Meaning: The system is not in use.

– ‘powerSavingBrightness: 100’ – the brightness level 100%
– ‘powerSavingBrightness: 70’ – the brightness level 70%
Payload: ‘powerSavingc: 100’, ‘SensorType: ABS’, ‘PartA_PrivTags:…”
Event name: PowerSavingBrightnessChanged/Info
Provider: Microsoft.Windows.Sensors.SensorService

The event named DisplayBrightnessAndTransitionsUpdated/Info shows the brightness level, but this time it indicates the brightness level, which was configured by the user.

Meaning: The time when the user was active, and modified the screen’s brightness.

Meaning: The value named effectiveBrightnessPercentage indicates the brightness level
effectiveBrightnessPercentage: 90′, ‘effectiveBrightnessMillinits: 495000’, ‘newBrightnessTransitionTime: 250’, ‘dimmingTransitionTime: 250’, ‘dimmedBrightnessPercentage: 45’, ‘dimmedBrightnessMillinits: 247500’, ‘newDimmedTransitionTime: 250’, ‘unDimmingTransitionTime: 250’, ‘SensorType: ABS’, ‘PartA_PrivTags:…’
Event name: DisplayBrightnessAndTransitionsUpdated/Info
Provider: DisplayBrightnessAndTransitionsUpdated/Info

The last event that may be worth our attention is named IlluminanceLuxHistogram/Info and PROBABLY provides the room lux count (I guess it based on the event name). Some devices can let Windows automatically adjust screen brightness based on the current lighting conditions, but I do not have any device where I could test it. But if it does provide the room lux level, then I think it is one of the “fanciest” artifacts that we are aware of.

Meaning: Maybe the light level in the room.
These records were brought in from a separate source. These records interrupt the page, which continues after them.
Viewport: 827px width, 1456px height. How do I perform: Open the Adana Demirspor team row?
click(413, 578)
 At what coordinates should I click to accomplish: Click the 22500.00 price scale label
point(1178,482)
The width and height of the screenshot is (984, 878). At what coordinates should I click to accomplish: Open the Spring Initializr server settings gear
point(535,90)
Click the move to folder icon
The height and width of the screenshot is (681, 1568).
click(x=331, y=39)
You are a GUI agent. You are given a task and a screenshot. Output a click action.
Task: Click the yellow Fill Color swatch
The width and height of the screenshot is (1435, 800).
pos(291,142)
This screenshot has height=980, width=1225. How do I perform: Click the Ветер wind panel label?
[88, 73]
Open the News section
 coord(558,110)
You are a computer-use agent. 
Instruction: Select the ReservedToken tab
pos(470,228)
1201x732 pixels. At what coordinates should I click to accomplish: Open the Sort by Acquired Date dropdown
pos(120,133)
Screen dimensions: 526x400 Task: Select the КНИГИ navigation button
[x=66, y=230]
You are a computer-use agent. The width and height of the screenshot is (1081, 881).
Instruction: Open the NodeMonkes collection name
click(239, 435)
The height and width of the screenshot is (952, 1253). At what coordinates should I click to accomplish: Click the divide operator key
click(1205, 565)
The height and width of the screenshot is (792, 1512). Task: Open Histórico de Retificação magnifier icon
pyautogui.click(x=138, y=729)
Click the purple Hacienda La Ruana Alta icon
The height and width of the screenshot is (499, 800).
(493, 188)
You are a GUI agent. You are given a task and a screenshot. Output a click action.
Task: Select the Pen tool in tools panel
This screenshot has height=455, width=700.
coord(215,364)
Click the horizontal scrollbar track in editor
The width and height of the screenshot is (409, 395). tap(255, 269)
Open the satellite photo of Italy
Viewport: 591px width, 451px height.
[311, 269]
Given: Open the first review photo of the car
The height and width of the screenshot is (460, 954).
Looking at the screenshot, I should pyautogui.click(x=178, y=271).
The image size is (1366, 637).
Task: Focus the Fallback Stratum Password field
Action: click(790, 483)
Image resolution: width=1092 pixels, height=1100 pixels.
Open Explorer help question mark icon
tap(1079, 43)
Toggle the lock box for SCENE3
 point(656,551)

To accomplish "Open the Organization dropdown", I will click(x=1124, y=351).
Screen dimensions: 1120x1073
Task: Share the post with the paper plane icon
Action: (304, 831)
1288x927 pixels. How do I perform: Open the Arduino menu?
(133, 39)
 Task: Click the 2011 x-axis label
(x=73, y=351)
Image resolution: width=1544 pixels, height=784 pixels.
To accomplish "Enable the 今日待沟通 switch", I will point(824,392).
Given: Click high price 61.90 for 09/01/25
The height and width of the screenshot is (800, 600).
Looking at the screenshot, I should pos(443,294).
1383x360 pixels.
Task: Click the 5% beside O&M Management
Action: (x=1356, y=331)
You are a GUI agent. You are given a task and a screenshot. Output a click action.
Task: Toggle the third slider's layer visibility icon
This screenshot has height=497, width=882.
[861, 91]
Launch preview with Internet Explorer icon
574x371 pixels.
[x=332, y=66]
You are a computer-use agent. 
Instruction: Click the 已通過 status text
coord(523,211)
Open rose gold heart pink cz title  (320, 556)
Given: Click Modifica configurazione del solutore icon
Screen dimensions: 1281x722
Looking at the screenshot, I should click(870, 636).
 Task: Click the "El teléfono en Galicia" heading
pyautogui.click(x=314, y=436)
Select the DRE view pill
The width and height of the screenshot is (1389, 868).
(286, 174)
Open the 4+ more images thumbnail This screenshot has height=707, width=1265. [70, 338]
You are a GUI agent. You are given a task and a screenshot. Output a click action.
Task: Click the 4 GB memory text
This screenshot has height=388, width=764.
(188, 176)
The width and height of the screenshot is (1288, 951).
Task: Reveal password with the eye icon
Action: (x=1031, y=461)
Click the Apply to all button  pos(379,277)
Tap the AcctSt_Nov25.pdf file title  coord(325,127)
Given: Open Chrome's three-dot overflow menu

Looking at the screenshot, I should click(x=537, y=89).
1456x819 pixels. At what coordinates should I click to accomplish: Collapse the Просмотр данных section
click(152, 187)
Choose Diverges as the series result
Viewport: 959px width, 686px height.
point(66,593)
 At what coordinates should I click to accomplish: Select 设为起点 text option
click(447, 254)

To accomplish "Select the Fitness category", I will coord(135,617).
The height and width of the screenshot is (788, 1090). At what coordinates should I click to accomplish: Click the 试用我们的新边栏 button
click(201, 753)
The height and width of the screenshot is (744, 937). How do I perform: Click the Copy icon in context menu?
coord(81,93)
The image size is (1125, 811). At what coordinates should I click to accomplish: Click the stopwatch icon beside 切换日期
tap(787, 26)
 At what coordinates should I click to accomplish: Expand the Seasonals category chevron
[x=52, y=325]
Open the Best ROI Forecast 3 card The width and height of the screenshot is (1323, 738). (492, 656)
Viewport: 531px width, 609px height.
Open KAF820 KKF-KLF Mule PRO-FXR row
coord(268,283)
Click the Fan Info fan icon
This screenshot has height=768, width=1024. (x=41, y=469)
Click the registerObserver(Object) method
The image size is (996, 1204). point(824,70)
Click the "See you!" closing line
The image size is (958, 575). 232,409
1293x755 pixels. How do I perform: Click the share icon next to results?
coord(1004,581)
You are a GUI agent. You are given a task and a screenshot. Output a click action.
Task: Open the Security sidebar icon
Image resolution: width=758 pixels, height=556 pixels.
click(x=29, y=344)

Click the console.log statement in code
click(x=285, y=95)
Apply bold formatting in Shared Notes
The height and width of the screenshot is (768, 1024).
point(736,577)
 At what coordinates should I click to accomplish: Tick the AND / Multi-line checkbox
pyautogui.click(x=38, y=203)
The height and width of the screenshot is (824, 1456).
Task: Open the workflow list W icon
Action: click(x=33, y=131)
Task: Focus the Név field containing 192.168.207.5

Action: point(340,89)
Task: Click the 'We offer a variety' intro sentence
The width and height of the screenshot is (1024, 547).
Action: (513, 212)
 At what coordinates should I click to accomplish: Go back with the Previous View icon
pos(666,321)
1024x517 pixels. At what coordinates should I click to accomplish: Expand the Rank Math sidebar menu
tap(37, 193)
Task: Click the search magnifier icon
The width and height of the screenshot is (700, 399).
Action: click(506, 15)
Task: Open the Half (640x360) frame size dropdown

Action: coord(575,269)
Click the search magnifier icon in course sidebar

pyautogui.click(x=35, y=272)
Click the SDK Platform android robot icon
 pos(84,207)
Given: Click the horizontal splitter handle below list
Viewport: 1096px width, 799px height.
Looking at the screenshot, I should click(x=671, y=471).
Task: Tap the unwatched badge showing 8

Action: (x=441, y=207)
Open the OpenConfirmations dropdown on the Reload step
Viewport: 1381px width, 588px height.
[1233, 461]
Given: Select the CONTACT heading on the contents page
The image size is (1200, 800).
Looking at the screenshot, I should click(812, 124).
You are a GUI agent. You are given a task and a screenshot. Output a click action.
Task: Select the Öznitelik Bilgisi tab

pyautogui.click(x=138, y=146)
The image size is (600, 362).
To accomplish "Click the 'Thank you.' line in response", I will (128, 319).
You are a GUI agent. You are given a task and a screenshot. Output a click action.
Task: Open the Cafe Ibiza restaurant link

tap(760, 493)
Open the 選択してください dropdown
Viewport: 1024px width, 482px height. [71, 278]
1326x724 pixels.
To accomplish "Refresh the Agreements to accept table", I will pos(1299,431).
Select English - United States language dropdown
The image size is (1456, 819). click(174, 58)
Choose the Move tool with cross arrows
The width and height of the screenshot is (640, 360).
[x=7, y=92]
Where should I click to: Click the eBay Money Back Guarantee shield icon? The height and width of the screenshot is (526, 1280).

Payload: RoomLuxChangeCount: \x00\x00\x00\x00\x00\x00\x00\x00\x00\x00\x00\x00\x00\x00\x00\x00\x00\x00\x00\x00\x00\x00\x00\x00\x00\x00\x00\x00\x00\x00\x00\x00\x00\x00\x00\x00\x00\x00\x00\x00\x00\x00\x00\x00\x00\x00\x00\x00\x00\x00\x00\x00\x00\x00\x00\x00\x00\x00\x00\x00\x00\x00\x00\x00\x00\x00\x00\x00\x00\x00\x00\x00\x00\x00\x00\x00\x00\x00\x00\x00\x00\x00\x00\x00\x00\x00\x00\x00\x00\x00\x00\x00\x00\x00\x00\x00\x00\x00\x00\x00\x00′, ‘RoomLuxChangeDurationInMilliSeconds: ‘, ‘HasBrightnessSliderChanged: 0’, ‘BrightnessSlider: 0’, ‘SensorType: ‘, ‘SessionGuid: {0-0-0-00000000}’, ‘PartA_PrivTags: 0’
Event name: IlluminanceLuxHistogram/Info
Provider: Microsoft.Windows.Sensors.SensorService

That’s all what I have been able to discover. In addition to that I created a C# .Net software, which uses ETLParser to parse all ETL files (provided by the user) and then filters the output to get only events listed above. At the end it creates a timeline in the TLN format. The tool can be found here. I did not have a chance to review a source code for ETLParser, so I am not able to guarantee it is save. But I hope I will create a new tool soon, which will be able to parse ETL files itself and in addition to that display ETL events in more meaningful way.